Gastrointestinal: Abdominal pain (1% to 2%), constipation (1% to 2%), dyspepsia (1% to 2%), nausea (1% to 2%)

Genitourinary: Impotence (1% to 2%)

Respiratory: Upper respiratory tract infection (3%), bronchitis (1% to 2%), pharyngitis (1% to 2%), sinusitis (1% to 2%)

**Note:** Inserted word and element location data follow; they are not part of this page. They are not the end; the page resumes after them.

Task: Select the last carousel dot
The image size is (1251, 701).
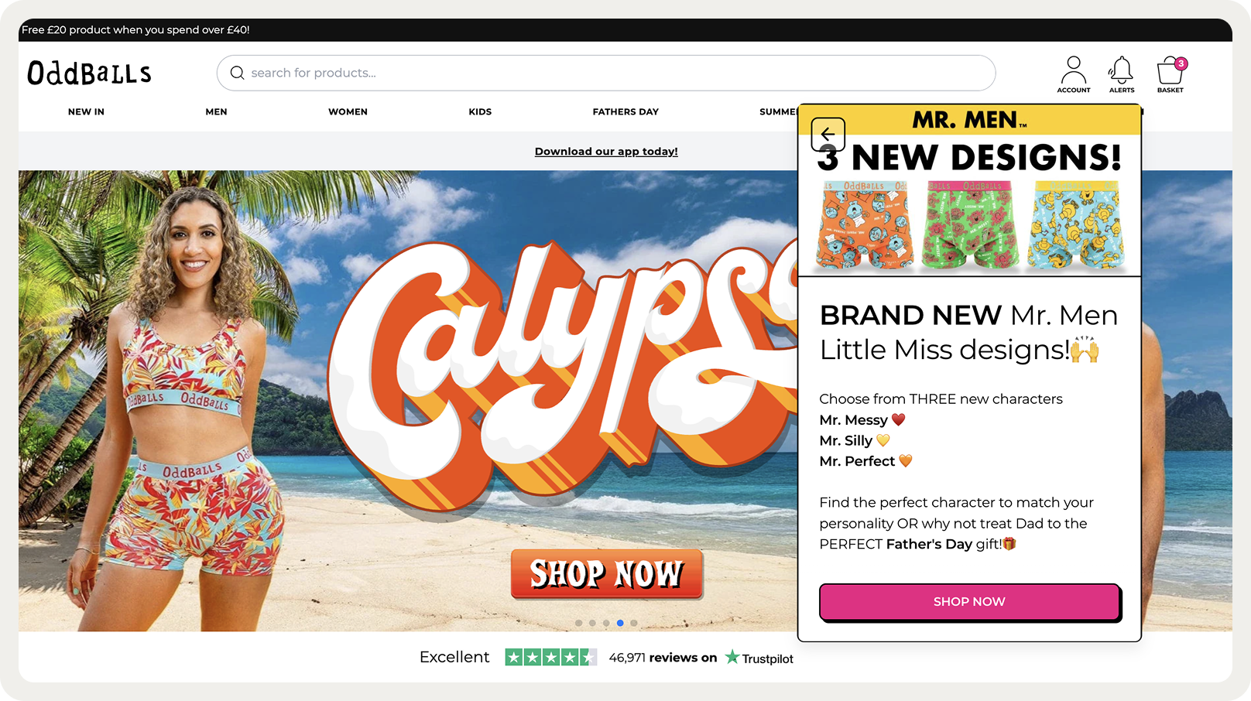Action: click(x=634, y=623)
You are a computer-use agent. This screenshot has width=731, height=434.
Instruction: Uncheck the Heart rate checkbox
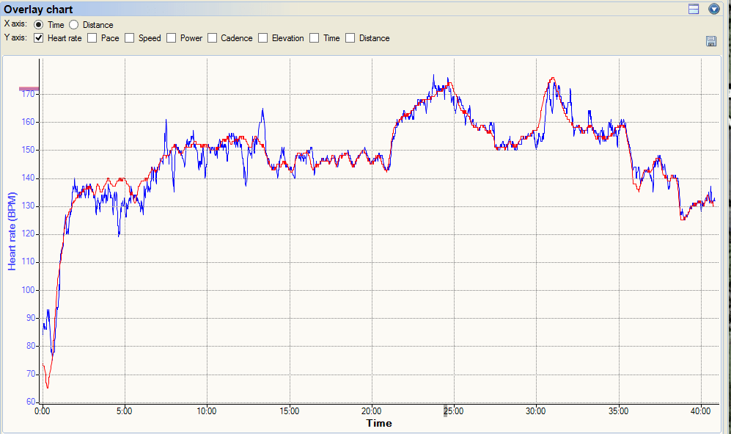pyautogui.click(x=39, y=38)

<1%, postmarketing, and/or case reports: Angina pectoris (pre-existing CAD), angioedema, atrial fibrillation, chest pain, diarrhea, edema, flushing, hepatic injury (including cholestatic), hypotension, intraoperative floppy iris syndrome (with cataract surgery), jaundice, orthostatic hypotension, priapism, pruritus, rhinitis, skin rash, syncope, systolic hypotension, tachycardia, thrombocytopenia, toxic epidermal necrolysis, urticaria, vomiting

* See Cautions in AHFS Essentials for additional information.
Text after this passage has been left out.